* Action item *
Reproduce only this range: the line holding "Given: Toggle the AutoSave switch" through the last line of the data below, both included, exactly, with no pictures.

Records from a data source
--*--
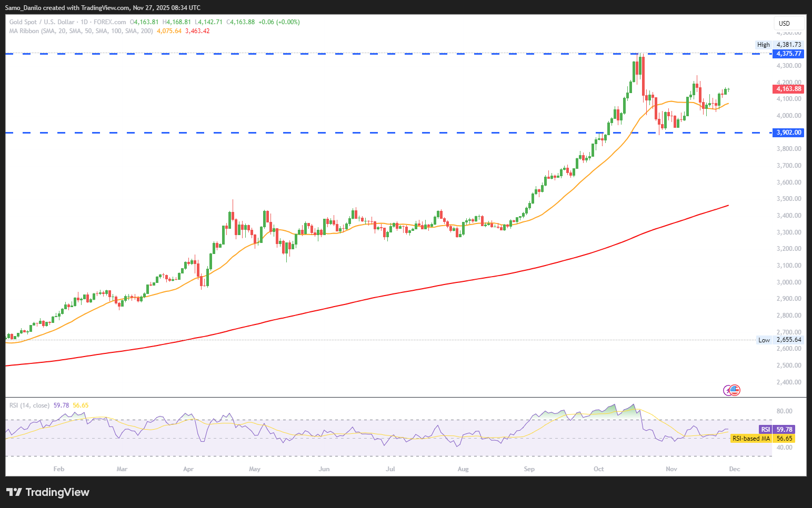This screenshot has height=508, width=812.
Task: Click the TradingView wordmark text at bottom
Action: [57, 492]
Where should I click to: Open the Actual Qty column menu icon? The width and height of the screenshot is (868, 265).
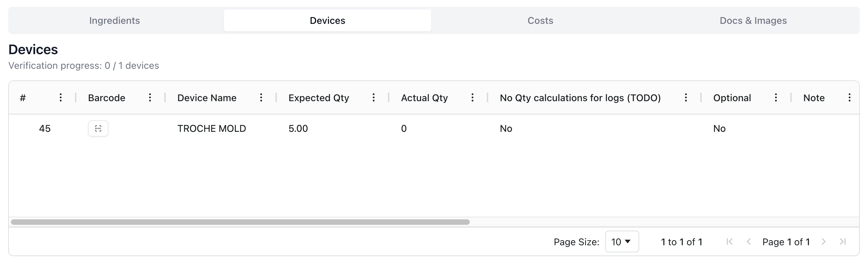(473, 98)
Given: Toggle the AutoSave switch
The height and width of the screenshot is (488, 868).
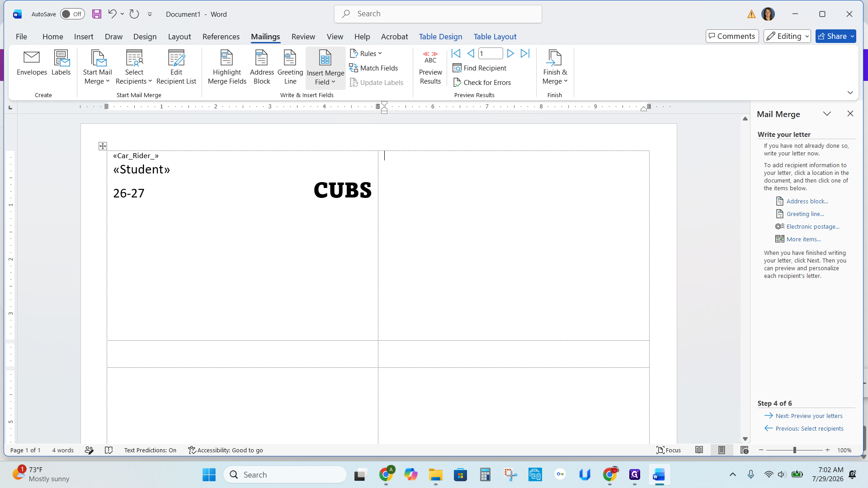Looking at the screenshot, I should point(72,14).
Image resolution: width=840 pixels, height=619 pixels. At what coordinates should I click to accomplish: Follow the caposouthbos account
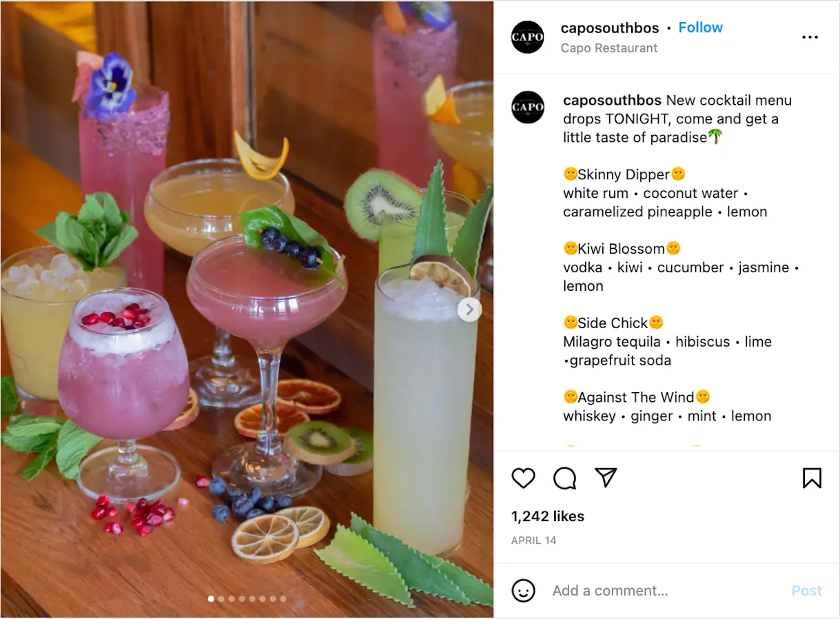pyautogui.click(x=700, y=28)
--*--
* Output *
Given: Toggle the AutoSave switch
The height and width of the screenshot is (488, 868).
Looking at the screenshot, I should point(72,14).
Image resolution: width=840 pixels, height=619 pixels. At what coordinates should I click to accomplish: Follow the caposouthbos account
pyautogui.click(x=700, y=28)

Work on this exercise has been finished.